College of Computer Science and Technology, Nanjing University of Aeronautics and Astronautics, 29 Yudao St., Nanjing 210016, China.
BMC Bioinformatics. 2013 Feb 5;14:39. doi: 10.1186/1471-2105-14-39.
Microarrays have been a popular tool for gene expression profiling at genome-scale for over a decade due to the low cost, short turn-around time, excellent quantitative accuracy and ease of data generation. The Bioconductor package puma incorporates a suite of analysis methods for determining uncertainties from Affymetrix GeneChip data and propagating these uncertainties to downstream analysis.

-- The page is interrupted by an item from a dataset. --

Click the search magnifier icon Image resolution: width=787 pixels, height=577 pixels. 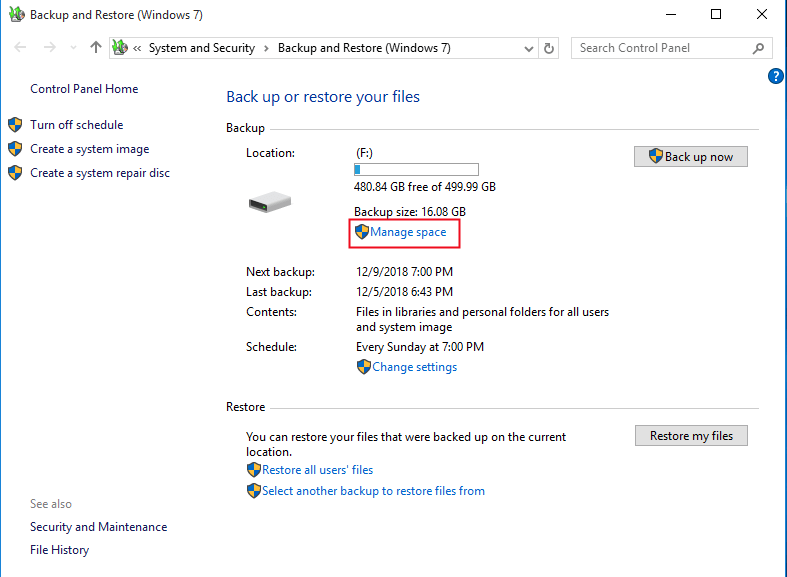point(759,48)
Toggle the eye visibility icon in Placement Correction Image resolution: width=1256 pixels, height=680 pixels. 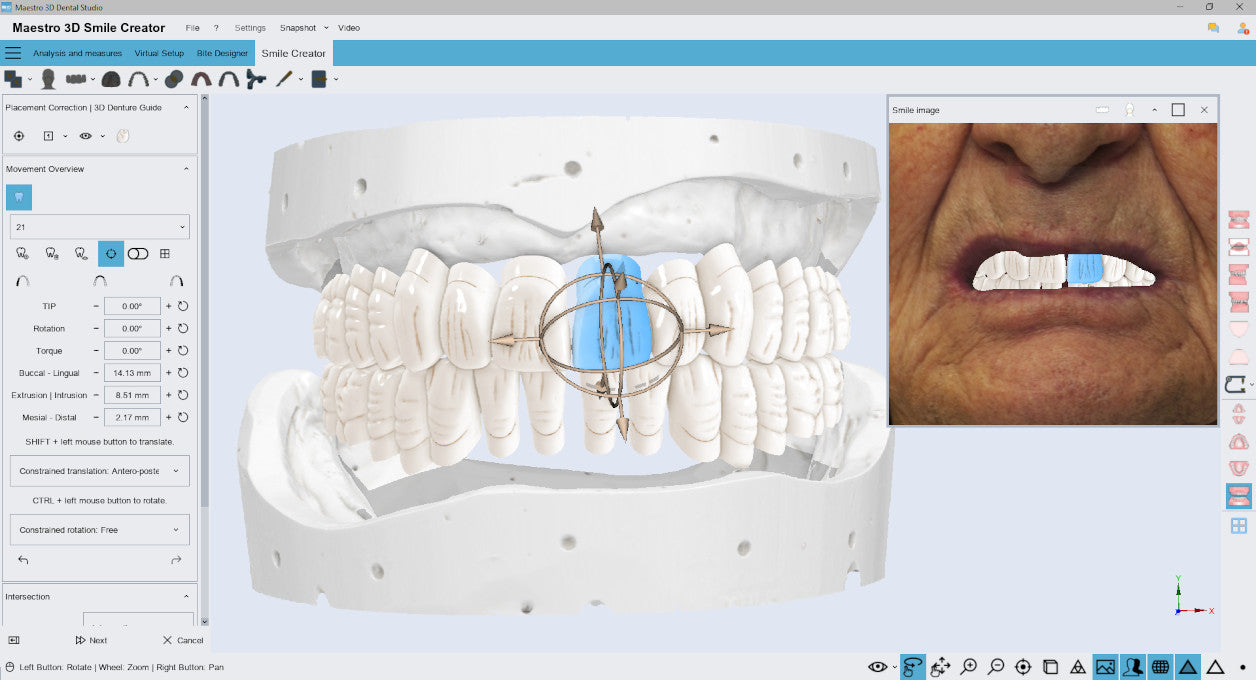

As isoform level expression profiling receives more and more interest within genomics in recent years, exon microarray technology offers an important tool to quantify expression level of the majority of exons and enables the possibility of measuring isoform level expression. However, puma does not include methods for the analysis of exon array data. Moreover, the current expression summarisation method for Affymetrix 3' GeneChip data suffers from instability for low expression genes. For the downstream analysis, the method for differential expression detection is computationally intensive and the original expression clustering method does not consider the variance across the replicated technical and biological measurements. It is therefore necessary to develop improved uncertainty propagation methods for gene and transcript expression analysis.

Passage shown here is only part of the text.